→ Instruction: Copy each of the records below word for word, keeping every line and character as it appears.

+++++

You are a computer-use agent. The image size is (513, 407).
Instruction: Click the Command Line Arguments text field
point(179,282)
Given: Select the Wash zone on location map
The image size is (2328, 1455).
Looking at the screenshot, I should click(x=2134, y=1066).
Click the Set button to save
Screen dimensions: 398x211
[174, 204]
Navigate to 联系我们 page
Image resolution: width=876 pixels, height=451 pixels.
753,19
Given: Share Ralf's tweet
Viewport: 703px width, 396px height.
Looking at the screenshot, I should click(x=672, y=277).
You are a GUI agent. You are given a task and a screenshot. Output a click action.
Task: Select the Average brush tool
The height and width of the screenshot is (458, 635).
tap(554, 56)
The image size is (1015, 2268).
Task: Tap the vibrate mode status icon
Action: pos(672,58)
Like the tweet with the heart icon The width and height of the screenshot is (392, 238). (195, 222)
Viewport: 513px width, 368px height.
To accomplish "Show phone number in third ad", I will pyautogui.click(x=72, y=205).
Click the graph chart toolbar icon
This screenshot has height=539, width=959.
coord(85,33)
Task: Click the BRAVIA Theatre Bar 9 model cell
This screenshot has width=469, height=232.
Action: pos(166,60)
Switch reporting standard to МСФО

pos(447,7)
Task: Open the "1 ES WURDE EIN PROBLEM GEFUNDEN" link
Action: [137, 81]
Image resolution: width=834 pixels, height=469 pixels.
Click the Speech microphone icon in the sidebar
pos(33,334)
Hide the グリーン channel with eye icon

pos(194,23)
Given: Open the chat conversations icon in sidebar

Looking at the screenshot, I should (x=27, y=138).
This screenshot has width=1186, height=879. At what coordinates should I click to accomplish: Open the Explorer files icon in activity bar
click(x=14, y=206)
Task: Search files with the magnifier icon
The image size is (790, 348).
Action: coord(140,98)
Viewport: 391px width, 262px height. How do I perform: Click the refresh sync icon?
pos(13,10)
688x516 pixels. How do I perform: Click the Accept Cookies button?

+++++

→ Output of the task:
You are a computer-use agent. The image size is (513, 407).
Instruction: Click the Command Line Arguments text field
point(179,282)
Given: Select the Wash zone on location map
The image size is (2328, 1455).
Looking at the screenshot, I should click(x=2134, y=1066).
Click the Set button to save
Screen dimensions: 398x211
[174, 204]
Navigate to 联系我们 page
Image resolution: width=876 pixels, height=451 pixels.
753,19
Given: Share Ralf's tweet
Viewport: 703px width, 396px height.
Looking at the screenshot, I should click(x=672, y=277).
You are a GUI agent. You are given a task and a screenshot. Output a click action.
Task: Select the Average brush tool
The height and width of the screenshot is (458, 635).
tap(554, 56)
The image size is (1015, 2268).
Task: Tap the vibrate mode status icon
Action: pos(672,58)
Like the tweet with the heart icon The width and height of the screenshot is (392, 238). (195, 222)
Viewport: 513px width, 368px height.
To accomplish "Show phone number in third ad", I will pyautogui.click(x=72, y=205).
Click the graph chart toolbar icon
This screenshot has height=539, width=959.
coord(85,33)
Task: Click the BRAVIA Theatre Bar 9 model cell
This screenshot has width=469, height=232.
Action: pos(166,60)
Switch reporting standard to МСФО

pos(447,7)
Task: Open the "1 ES WURDE EIN PROBLEM GEFUNDEN" link
Action: [137, 81]
Image resolution: width=834 pixels, height=469 pixels.
Click the Speech microphone icon in the sidebar
pos(33,334)
Hide the グリーン channel with eye icon

pos(194,23)
Given: Open the chat conversations icon in sidebar

Looking at the screenshot, I should (x=27, y=138).
This screenshot has width=1186, height=879. At what coordinates should I click to accomplish: Open the Explorer files icon in activity bar
click(x=14, y=206)
Task: Search files with the magnifier icon
The image size is (790, 348).
Action: coord(140,98)
Viewport: 391px width, 262px height. How do I perform: Click the refresh sync icon?
pos(13,10)
688x516 pixels. How do I perform: Click the Accept Cookies button?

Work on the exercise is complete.